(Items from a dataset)
::::::::

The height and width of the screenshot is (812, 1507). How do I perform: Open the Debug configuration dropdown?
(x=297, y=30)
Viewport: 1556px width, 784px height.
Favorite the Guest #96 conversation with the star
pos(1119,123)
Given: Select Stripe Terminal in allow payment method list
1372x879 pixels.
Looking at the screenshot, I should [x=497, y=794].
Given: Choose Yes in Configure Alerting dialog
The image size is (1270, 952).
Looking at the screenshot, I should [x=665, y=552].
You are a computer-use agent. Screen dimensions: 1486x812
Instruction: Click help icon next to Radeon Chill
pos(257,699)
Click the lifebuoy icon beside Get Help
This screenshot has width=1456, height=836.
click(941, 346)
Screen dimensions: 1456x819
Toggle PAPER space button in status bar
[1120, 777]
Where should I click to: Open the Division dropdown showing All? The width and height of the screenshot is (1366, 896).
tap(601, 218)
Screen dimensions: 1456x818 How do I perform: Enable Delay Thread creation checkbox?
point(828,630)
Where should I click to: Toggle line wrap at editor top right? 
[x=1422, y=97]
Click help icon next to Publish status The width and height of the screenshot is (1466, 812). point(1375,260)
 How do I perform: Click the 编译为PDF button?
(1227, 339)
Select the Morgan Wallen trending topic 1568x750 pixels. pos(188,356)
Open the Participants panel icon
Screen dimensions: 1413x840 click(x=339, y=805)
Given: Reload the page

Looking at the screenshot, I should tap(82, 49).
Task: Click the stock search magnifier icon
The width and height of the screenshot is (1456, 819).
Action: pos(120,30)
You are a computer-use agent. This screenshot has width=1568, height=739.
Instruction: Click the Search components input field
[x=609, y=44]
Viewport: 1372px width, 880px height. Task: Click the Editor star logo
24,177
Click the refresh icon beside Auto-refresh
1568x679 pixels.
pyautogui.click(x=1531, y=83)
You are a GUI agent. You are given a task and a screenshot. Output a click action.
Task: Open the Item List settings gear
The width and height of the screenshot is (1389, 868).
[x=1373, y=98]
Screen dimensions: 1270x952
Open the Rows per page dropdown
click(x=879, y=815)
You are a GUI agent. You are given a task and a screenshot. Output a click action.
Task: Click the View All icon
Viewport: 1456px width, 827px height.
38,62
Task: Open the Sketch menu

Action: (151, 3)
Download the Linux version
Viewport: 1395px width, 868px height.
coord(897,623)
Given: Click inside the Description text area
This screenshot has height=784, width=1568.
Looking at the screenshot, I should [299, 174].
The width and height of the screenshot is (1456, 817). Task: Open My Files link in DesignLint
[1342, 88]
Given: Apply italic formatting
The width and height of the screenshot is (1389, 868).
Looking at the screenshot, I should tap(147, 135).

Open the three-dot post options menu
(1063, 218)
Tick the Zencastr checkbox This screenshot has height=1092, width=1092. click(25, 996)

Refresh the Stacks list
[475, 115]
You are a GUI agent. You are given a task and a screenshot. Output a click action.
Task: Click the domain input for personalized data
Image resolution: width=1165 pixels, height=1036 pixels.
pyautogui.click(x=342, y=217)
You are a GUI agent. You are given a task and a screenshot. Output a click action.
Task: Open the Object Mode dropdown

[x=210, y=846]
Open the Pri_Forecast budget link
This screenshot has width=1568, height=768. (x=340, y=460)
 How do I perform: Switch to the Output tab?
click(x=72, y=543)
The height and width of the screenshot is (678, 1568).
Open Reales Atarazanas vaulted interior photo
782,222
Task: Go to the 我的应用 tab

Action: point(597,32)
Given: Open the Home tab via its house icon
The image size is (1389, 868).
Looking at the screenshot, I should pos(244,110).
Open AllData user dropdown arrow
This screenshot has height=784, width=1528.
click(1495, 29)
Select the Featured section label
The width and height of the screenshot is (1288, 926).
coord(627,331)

::::::::

-- THE TASK --
What lines above contain "Select"? Copy them out.

-- RESPONSE BOX --
Given: Select Stripe Terminal in allow payment method list
Select the Morgan Wallen trending topic 1568x750 pixels. pos(188,356)
Select the Featured section label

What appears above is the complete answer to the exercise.